The place of delivery was Manila and plaintiff has not legally excused default in delivery of the specified merchandise at that place.


Facts. The contract provided for: "Embarque: March, 1916." The merchandise was in fact shipped from New York on the Steamship Chinese Prince on April 12, 1916.

Law. The previous discussion makes a resolution of this point unprofitable, although the decision of the United States Supreme Court in Norrington vs. Wright ([1885], 115 U. S., 188) can be read with profit.
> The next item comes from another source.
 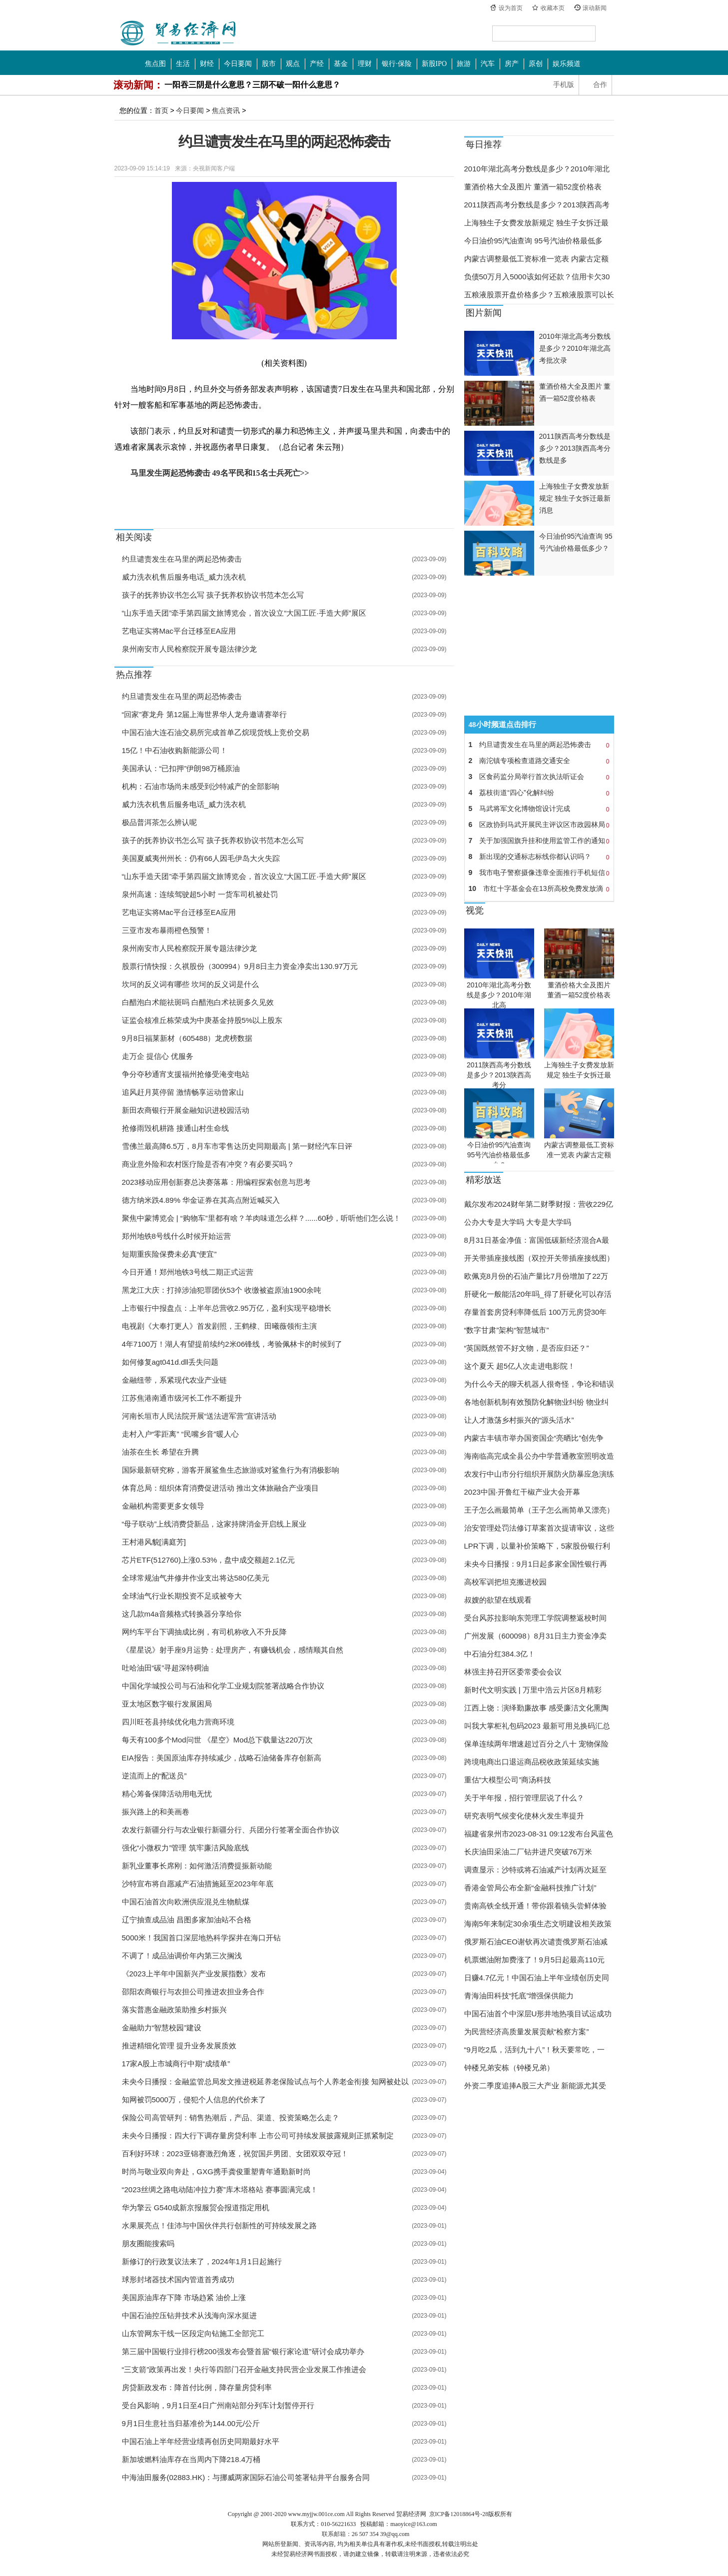 What do you see at coordinates (197, 1883) in the screenshot?
I see `沙特宣布将自愿减产石油措施延至2023年年底` at bounding box center [197, 1883].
Appellant's second and third assignments of error could, if necessary, be admitted, and still it could not recover.


To answer the inquiry with which we began this decision, the contract between the parties was for 80 drums of caustic soda, 76 per cent "Carabao" brand, at the price of $9.75 per one hundred pounds, cost, insurance, and freight included, to be shipped during March, 1916, to be delivered at Manila and paid for on delivery of the documents.


In resume, we find that the plaintiff has not proved the performance on its part of the conditions precedent in the contract. The warranty the material promise of the seller to the buyer has not been complied with. The buyer may therefore rescind the contract of sale because of a breach in substantial particulars going to the essence of the contract. As contemplated by article 1451 of the Civil Code, the vendee can demand the fulfilment of the contract, and this being shown to be impossible, is relieved of his obligation. There thus being sufficient ground for rescission, the defendant is not liable.

The judgment of the trial court ordering that the plaintiff take nothing by its action, without special finding as to costs, is affirmed, with the costs of this instance against the appellant. So ordered.

Arellano, C. J., Torres, Johnson, Street, and Avanceña, JJ., concur.